#### Data provided
- - -
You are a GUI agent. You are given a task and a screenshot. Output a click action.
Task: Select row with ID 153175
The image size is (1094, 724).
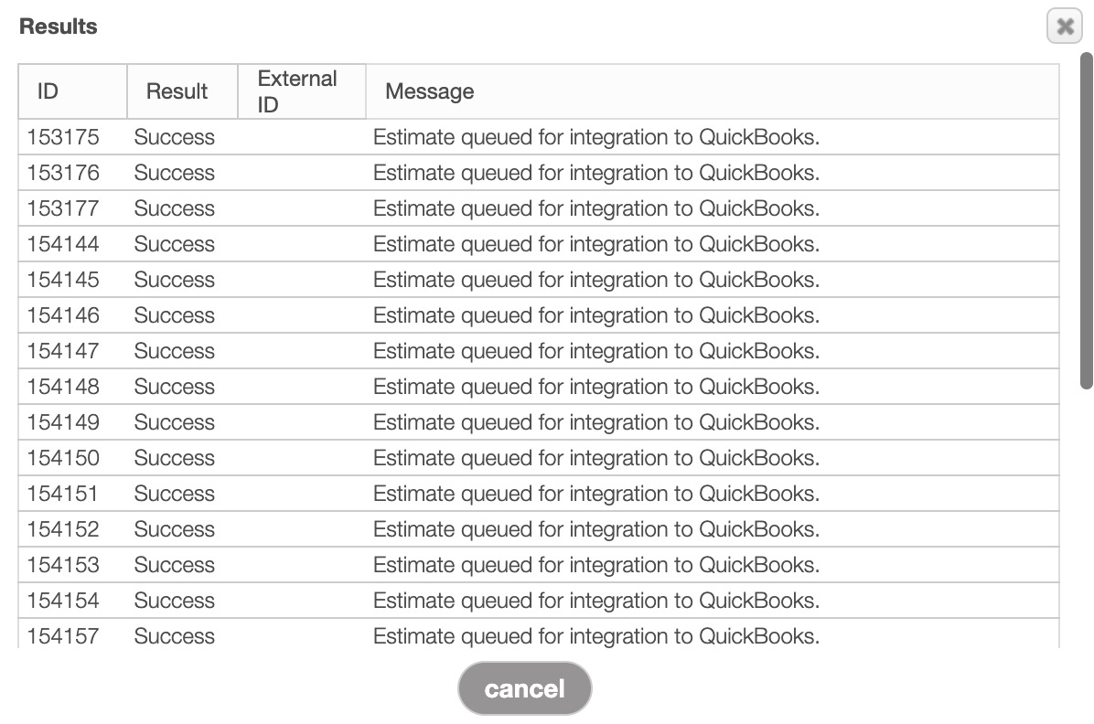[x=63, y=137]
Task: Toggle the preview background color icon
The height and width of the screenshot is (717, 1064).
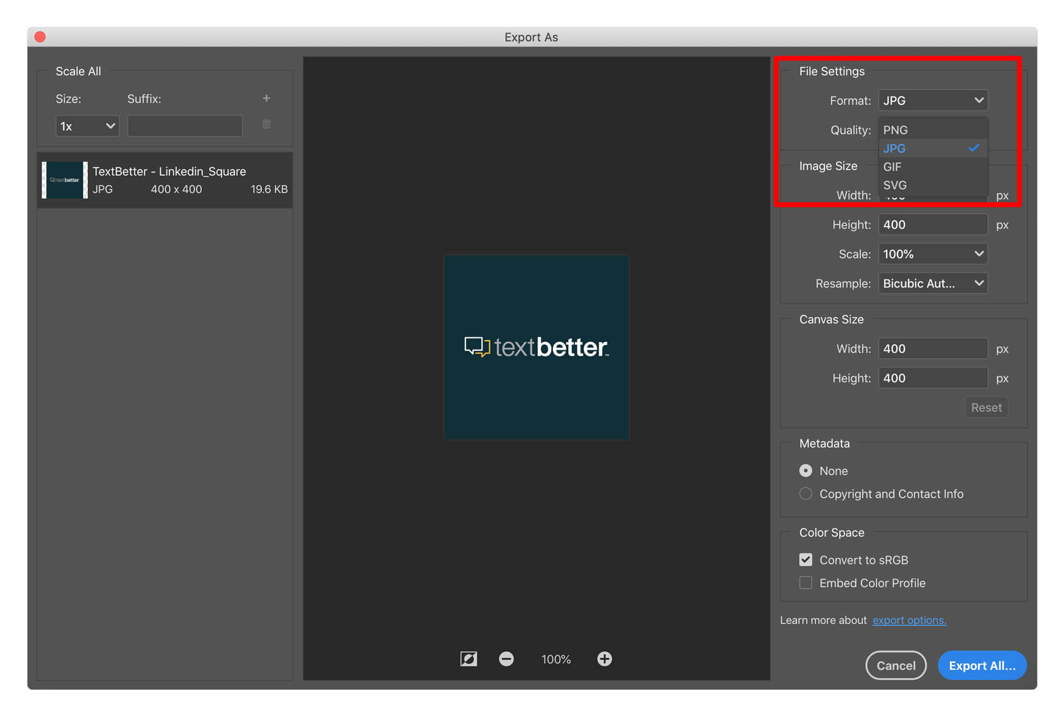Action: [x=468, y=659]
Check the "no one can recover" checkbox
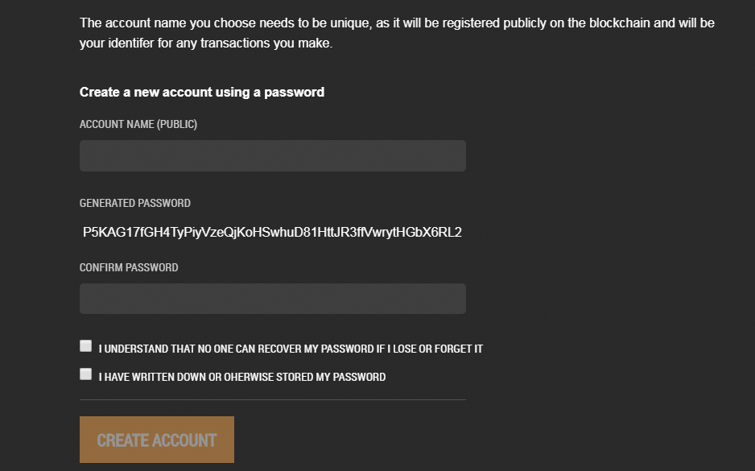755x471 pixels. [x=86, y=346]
- - -
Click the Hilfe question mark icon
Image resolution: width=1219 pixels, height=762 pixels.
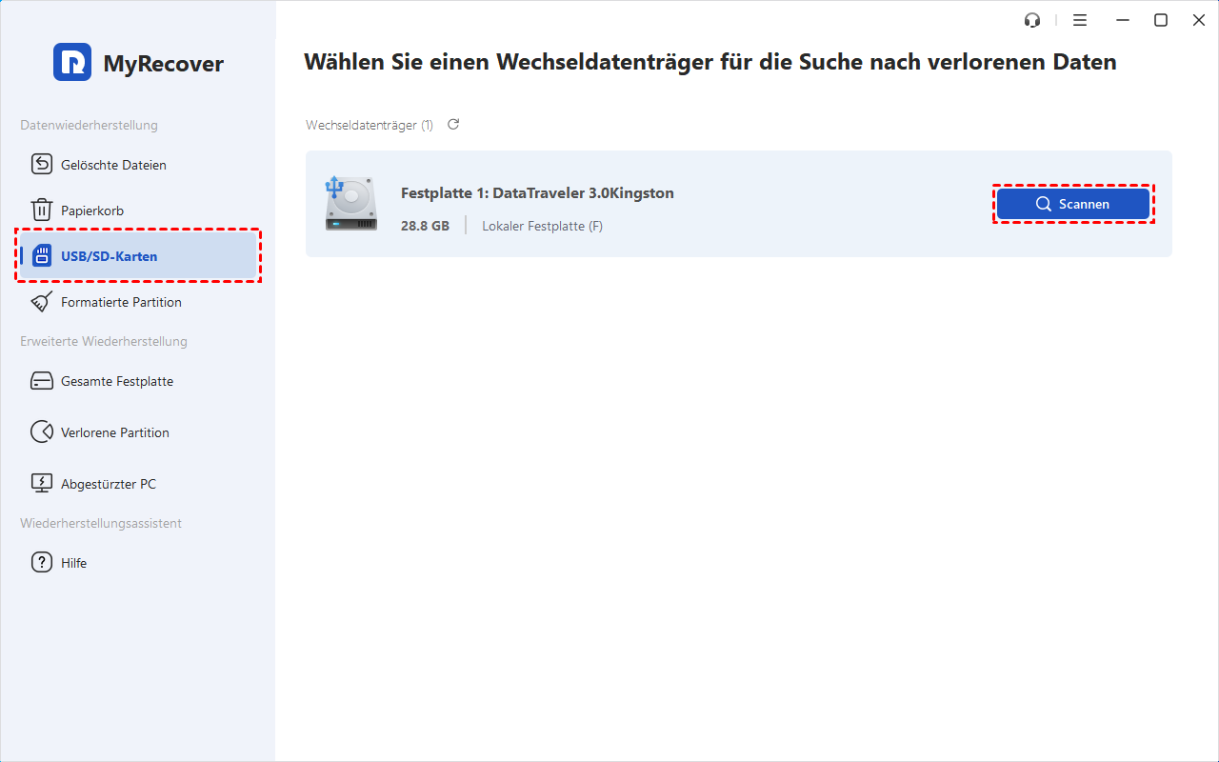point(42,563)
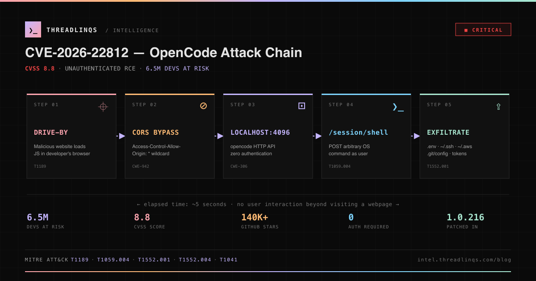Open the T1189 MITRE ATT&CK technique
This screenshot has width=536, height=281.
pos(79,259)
- - -
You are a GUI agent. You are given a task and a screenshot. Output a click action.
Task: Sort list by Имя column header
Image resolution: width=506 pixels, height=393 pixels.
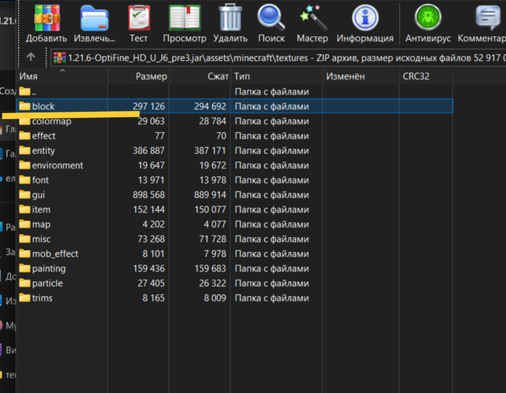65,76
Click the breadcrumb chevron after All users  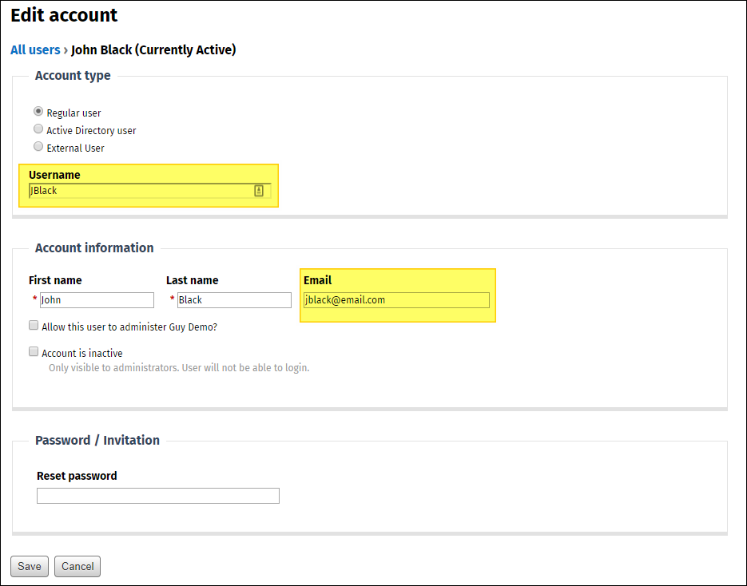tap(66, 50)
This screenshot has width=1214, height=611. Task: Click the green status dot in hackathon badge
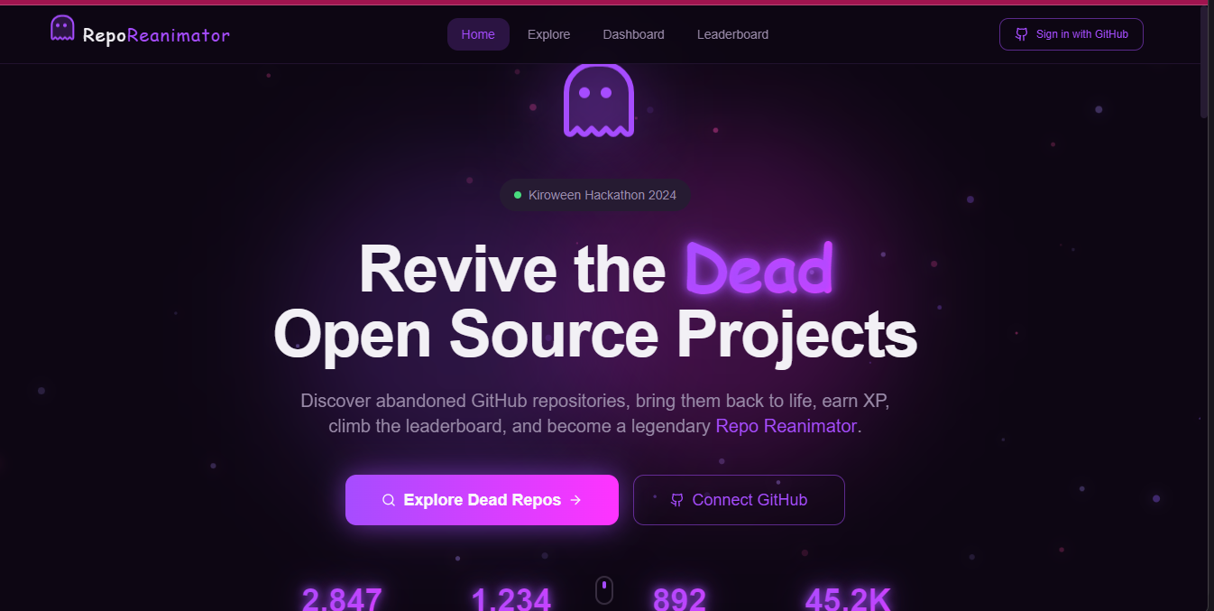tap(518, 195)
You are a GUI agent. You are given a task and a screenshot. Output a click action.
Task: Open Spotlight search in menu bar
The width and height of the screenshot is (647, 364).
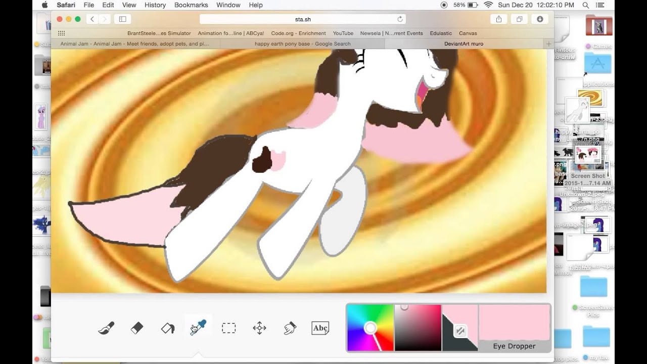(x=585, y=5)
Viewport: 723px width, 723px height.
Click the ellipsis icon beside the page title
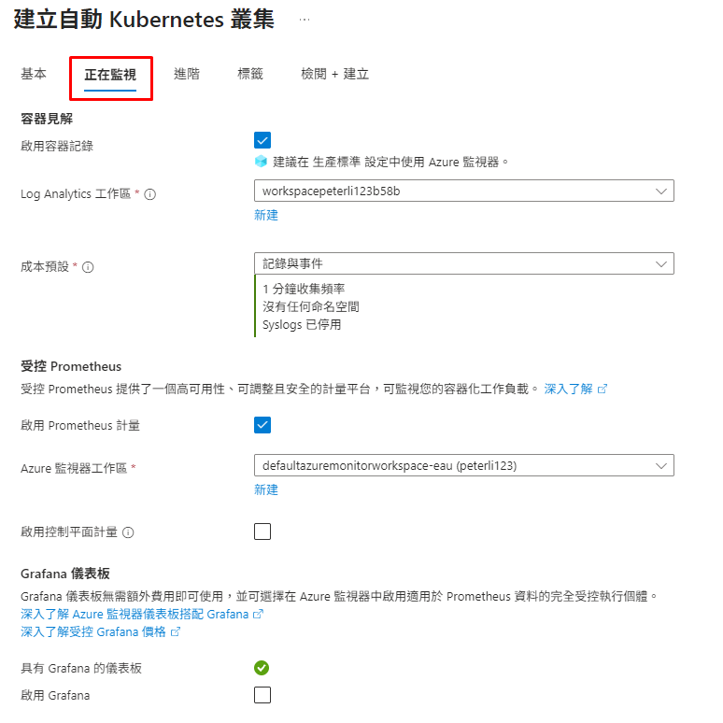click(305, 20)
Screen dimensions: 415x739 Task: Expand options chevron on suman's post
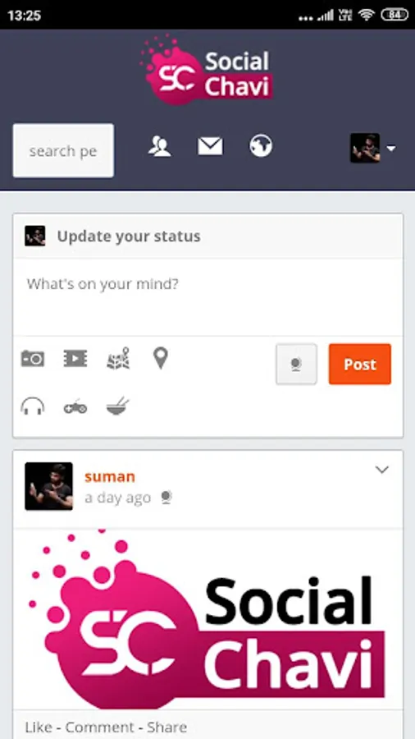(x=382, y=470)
- - -
#### Work to complete
Arrange the part of the listing that opens with the line containing "Screen dimensions: 415x739" and closes with the line containing "(x=382, y=470)" as a two-column CSV with the headers instruction and answer. Give one row per entry, put each field in quotation marks with line breaks turned into spaces, and leave the pictures out.

#### Solution to this task
instruction,answer
"Screen dimensions: 415x739 Task: Expand options chevron on suman's post","(x=382, y=470)"